--- START ---

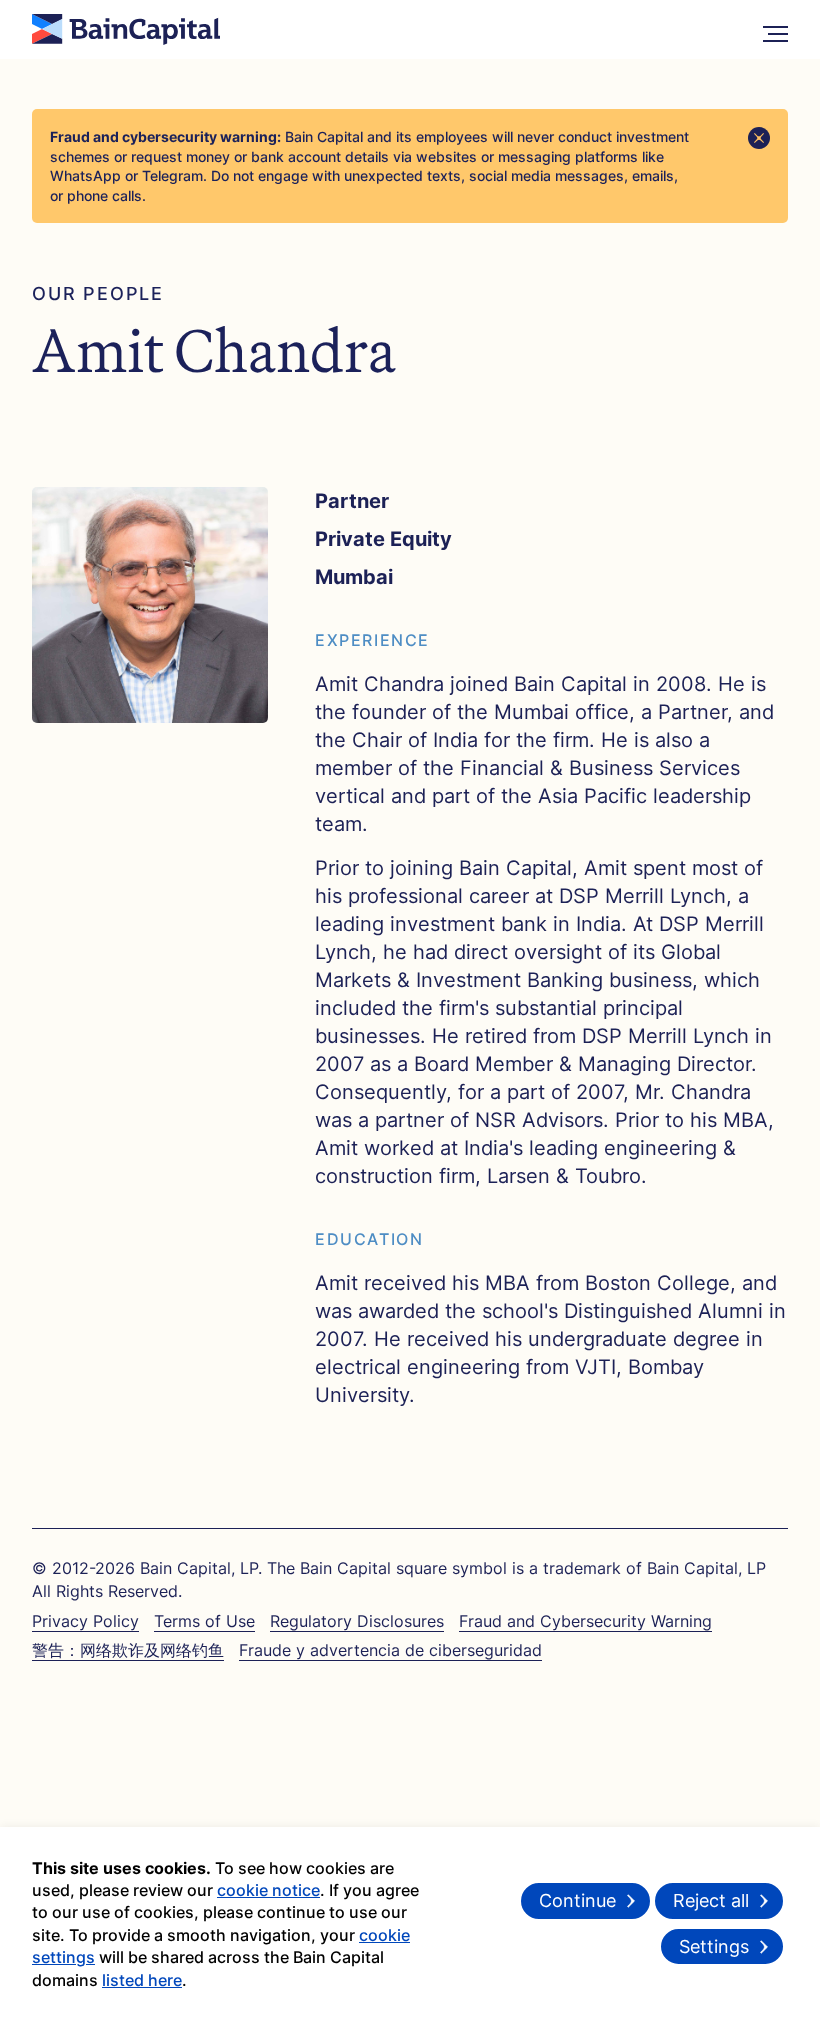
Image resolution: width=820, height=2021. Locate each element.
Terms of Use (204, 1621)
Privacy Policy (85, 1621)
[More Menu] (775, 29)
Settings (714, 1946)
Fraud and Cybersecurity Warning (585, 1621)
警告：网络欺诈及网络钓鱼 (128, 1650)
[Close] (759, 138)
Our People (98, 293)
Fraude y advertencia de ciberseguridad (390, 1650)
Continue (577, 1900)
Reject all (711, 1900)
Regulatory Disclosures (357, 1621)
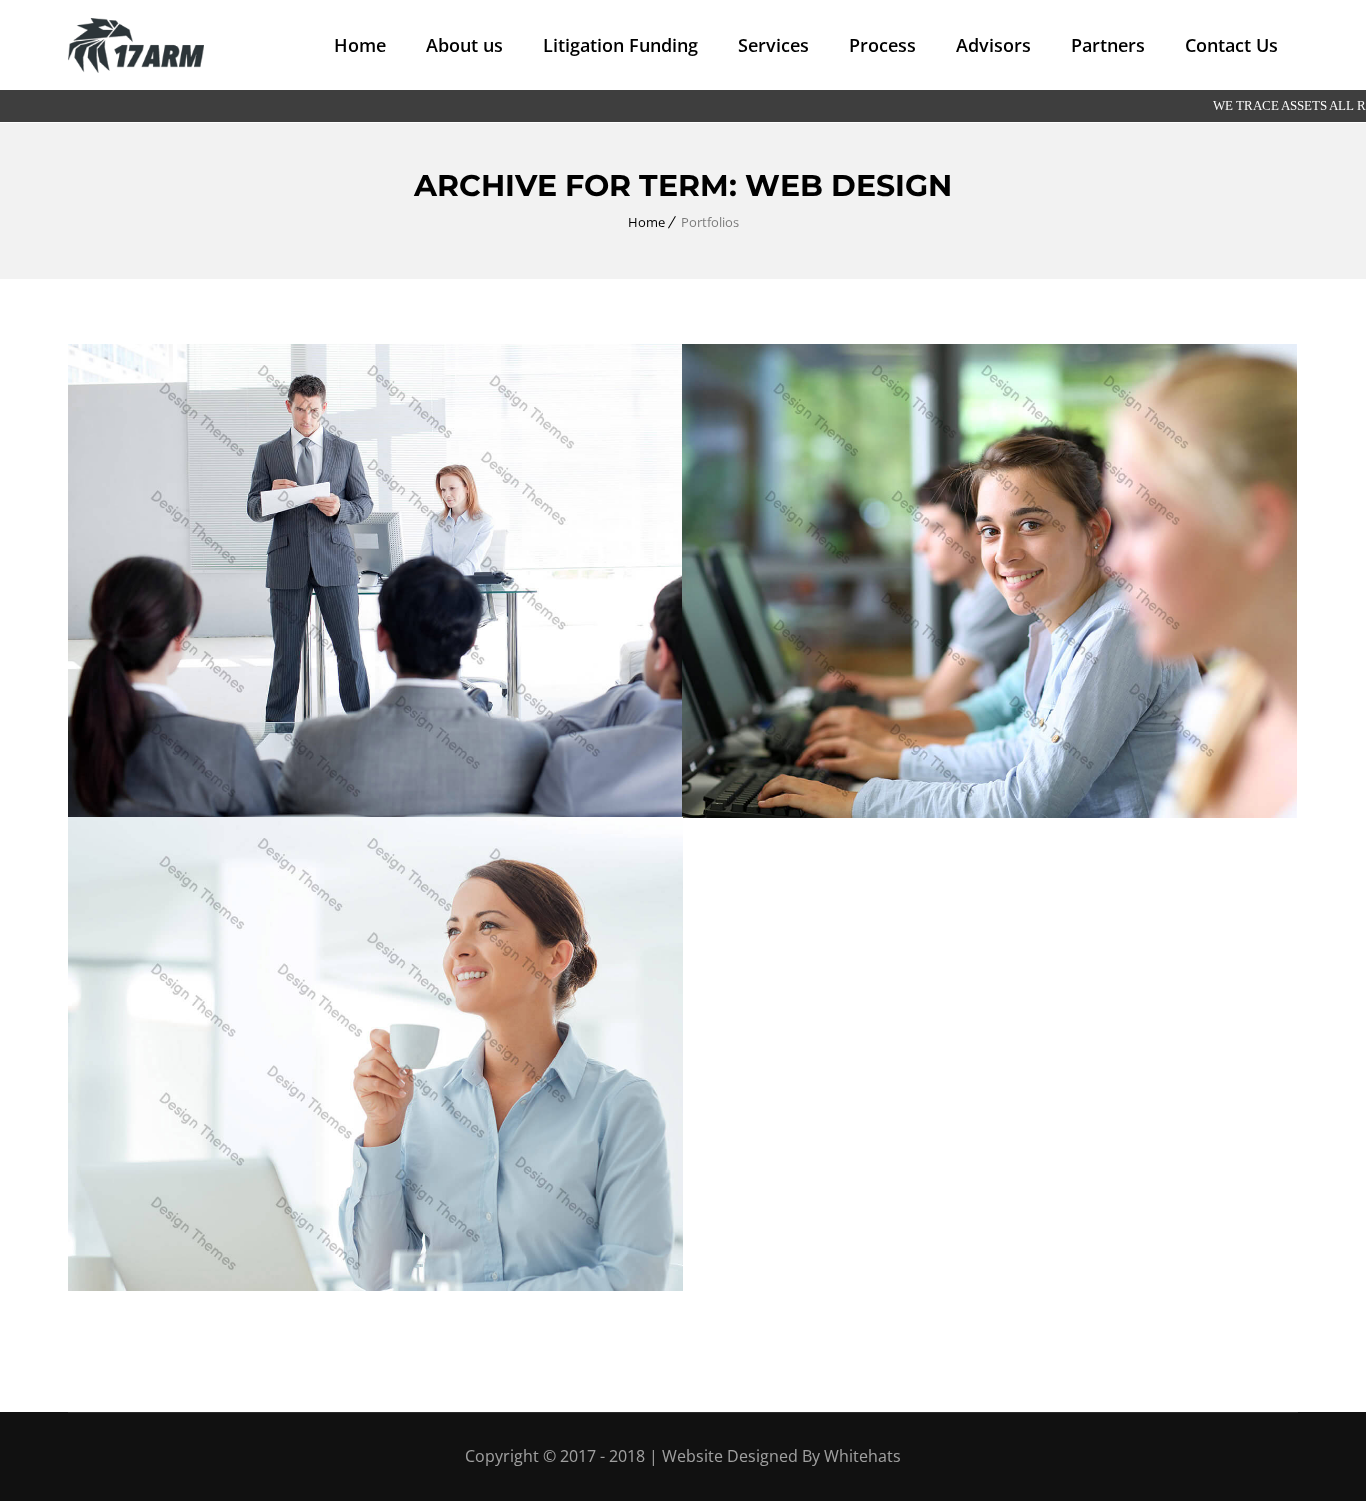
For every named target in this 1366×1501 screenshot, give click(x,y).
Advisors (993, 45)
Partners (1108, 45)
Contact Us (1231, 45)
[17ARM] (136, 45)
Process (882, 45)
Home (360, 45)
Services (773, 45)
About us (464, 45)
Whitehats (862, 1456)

--- END ---

**Assigned task**
Return the whole of the material above exactly, with no picture carried over.

**Answer area**
Image resolution: width=820, height=2021. Locate each element.
Terms of Use (204, 1621)
Privacy Policy (85, 1621)
[More Menu] (775, 29)
Settings (714, 1946)
Fraud and Cybersecurity Warning (585, 1621)
警告：网络欺诈及网络钓鱼 (128, 1650)
[Close] (759, 138)
Our People (98, 293)
Fraude y advertencia de ciberseguridad (390, 1650)
Continue (577, 1900)
Reject all (711, 1900)
Regulatory Disclosures (357, 1621)
For every named target in this 1366×1501 screenshot, give click(x,y).
Advisors (993, 45)
Partners (1108, 45)
Contact Us (1231, 45)
[17ARM] (136, 45)
Process (882, 45)
Home (360, 45)
Services (773, 45)
About us (464, 45)
Whitehats (862, 1456)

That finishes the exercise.